How would you react in the first consultation with a new patient who presented as I did: with a radiation oncologist in Houston, outcome data on three curative attempts, a graph of self-directed monthly usPSA blood test results (well below established guidelines for recurrence), a recent Ga68 PET CT report (another self-directed effort), and a surprising pathology from an uncommon salvage lymphadenectomy, performed in Belgium over four years ago, following leading edge Ferrotran nanoparticle MRI imaging in the Netherlands?
After the uncomfortable back-and-forth start, I wondered if I would storm out or be asked to leave. Instead, after more than an hour of intense give-and-take, the doctor acknowledged my graph and historical data. He suggested the possibility of recurrence, recommended comparative imaging with the “newer and better” Pylarify PET CT, and asked me to arrange shipment of biopsy slides from the lymphadenectomy in Belgium for a second opinion. I agreed, pleased to have found the doctor I wanted to work with.
A few months later, I was to meet with an internist, as I had been without a primary physician for too long. She is in the same medical group as my new radiation oncologist, and her profile states her focus is on helping patients achieve their health goals. For this consultation, I gave careful thought to how I would present myself.
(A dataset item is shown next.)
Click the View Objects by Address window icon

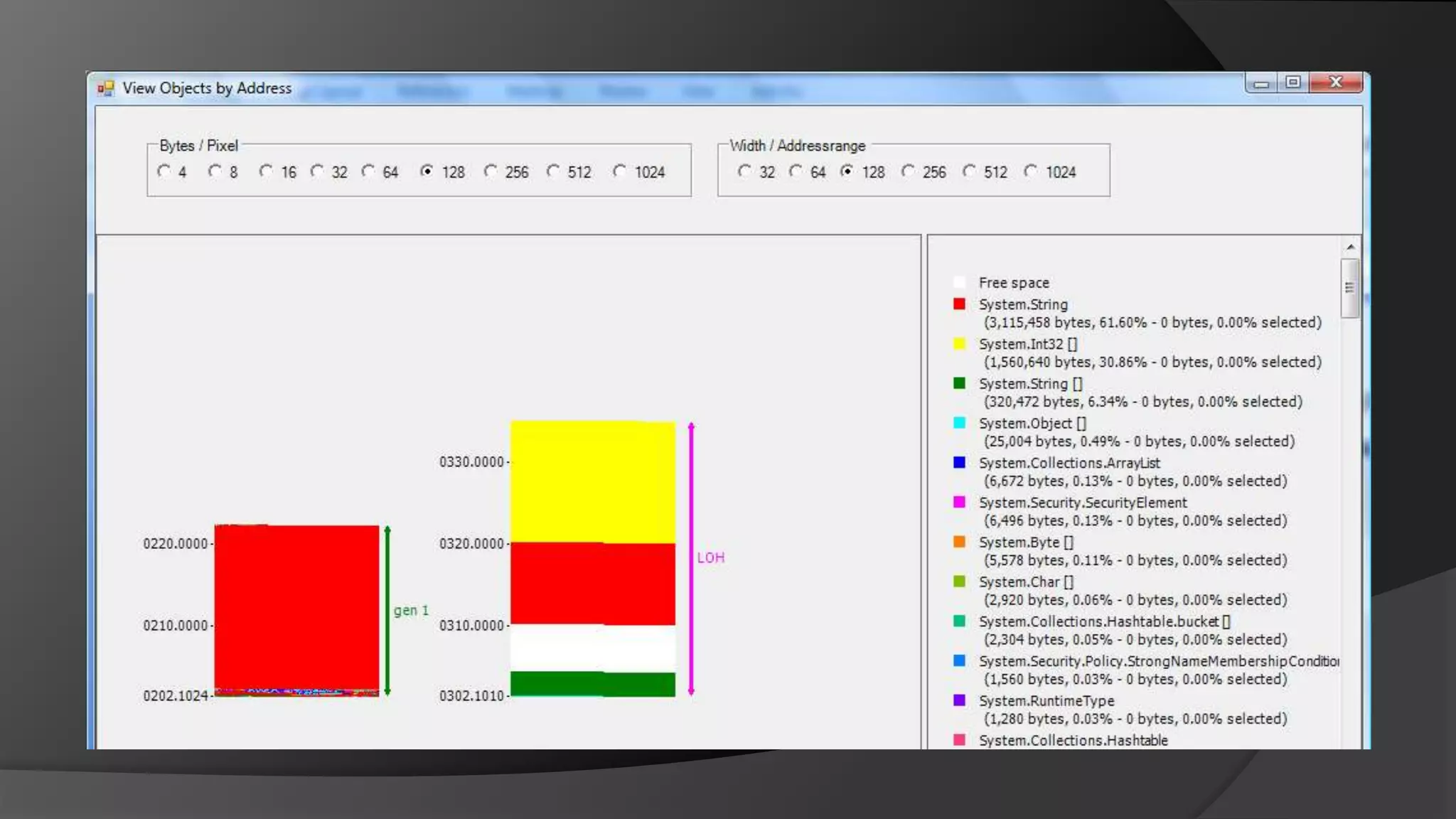tap(105, 88)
My primary focus was to discuss the efficacy of the supplements I am taking to (theoretically) combat any remaining prostate cancer, specifically cancer stem cells. I felt COVID vaccinations would come up, so I brought my four self-directed antibody test results, as I remain unvaccinated following my tough week with COVID while on holiday in Cadiz, Spain in February 2020. Our discussions evolved with ease. She did ask me if I was an engineer. The radiation oncologist asked me this as well.
No, I am not an engineer, but, as I write in my book, “As patients, we have a critical role in our health care decisions. With easy access to considerable medical information, we have the opportunity to be patient detectives, patient scientists, and thereby capable self-advocates.”
The experience of a benign prostate biopsy when I was 47 kick-started my efforts as a self-advocate. I delved into possible causes of my elevated PSA, which triggered what is often referred to as an unnecessary biopsy. Quite easily, the culprits were identified. Looking back, I wondered why neither my GP nor the urologist hesitated on the biopsy as I was young, fit, and healthy.
Ten years later, I was working and living in London, England. Following another jump in my PSA, a urologist there, using a more thorough physical exam technique, felt a lesion on my prostate. He recommended an MRI—I was quite surprised. Despite years of fluctuating PSA and discussions of (another possibly unnecessary) biopsy, I had not been advised of imaging for prostate cancer. That MRI, done back home in Austin under the direction of my long-established urologist, clearly showed a tumor. The subsequent biopsy confirmed cancer; cancer that had obviously been missed for several years. My self-advocacy went into alarm.
Despite my urologist’s recommendation for near immediate surgery, I said no, not yet, and returned to London to consider alternative treatments not available in the US. The doctors in London felt the imaging results indicated a more serious cancer than the biopsy findings. My biopsy slides were sent to England for a second opinion, and I had a second MRI done there. Those further investigations and genomic testing (which was not available in the U.S.) indicated a more serious cancer.
After many consultations, I choose robotic prostatectomy for my primary treatment. Unfortunately, the surgery failed to get all the cancer, as did salvage radiation. Between a rock and a hard place, my very strong self-advocacy said no to chemo and ADT. I returned to Europe for the aforementioned Ferrotran nanoparticle MRI and salvage lymphonodectomy. My cancer, confirmed by the second opinion in Houston, had spread to both of my para-aortic lymph nodes. It seems I dodged a crisis.
I have come to appreciate why doctors find self-directed patients challenging, if not downright difficult. I wish all docs would engage with us, hear us out, and offer an explanation and further discussion when they disagree. The doctors I choose to work with seem to understand and respect my efforts, which is why I entrust my life to their care.